Fior, who is the proprietor of the Alice through the Looking Glass shop in the West End of London, was already the owner of several original pieces of Carroll memorabilia when he came across a sketch book that had belonged to Carroll’s famous original illustrator, Sir John Tenniel.

“It shouldn’t have been there, but I was at a rare book fair three summers ago and there it was, nondescript, with just the word ‘costume’ written on the front,” remembered Fior. As a student Tenniel used to skip his classes at the Royal Academy of Art and take his sketch books to the British Museum instead. This book was full of studies of armour and knights, prototypes of the images he went on to use in the Alice books.

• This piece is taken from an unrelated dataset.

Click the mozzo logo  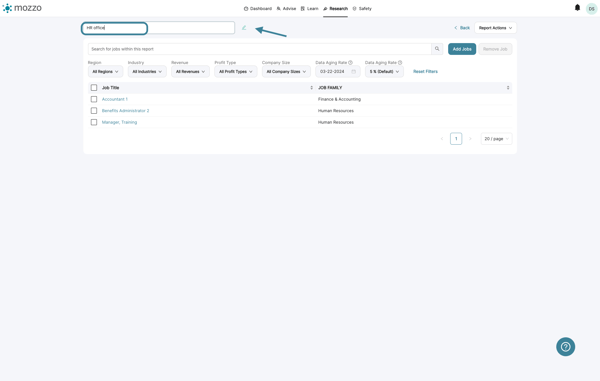coord(22,8)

Another of the illustrations from John Tenniel’s previously unpublished sketchbook.

Fior uses these images in his book just as Carroll used Tenniel’s work: a dynamic mix of text and illustration, which he believes looks towards the arrival of the graphic novel. Fior’s story tells, in parallel with Alice’s journey, the true story of Samuel Liddell Mathers, a distant relative of the real girl Alice who had inspired Dodgson.

Fior discovered that he had formed the secret magical society known as The Golden Dawn, patronised by major literary figures such as Bram Stoker, E Nesbit and Arthur Conan Doyle, and also by the notorious occultist Aleister Crowley.

“There is no evidence that Carroll was practising magic, but he was interested in telepathy and was a member of the Society of Psychical Research. He also had a well known obsession with wordplay and especially acrostics, and these come from Hebrew mysticism, which he would probably have known,” said Fior.

While working on the book he found that although Carroll was not a Freemason, the Liddell family were very involved in the organisation.

The V&A exhibition, Fior suggests, will be a good opportunity for fans to go back to the darker side of the stories, something that the Disney cartoon version has almost obliterated.

“The Disney image has become so strong, it has almost effaced Tenniel. But I find the animated visuals a bit saccharine. I always think of the phrase from Anthony Burgess’s Clockwork Orange “weak tea, new brewed” as opposed to the Tenniel which is full strength, with no sugar.”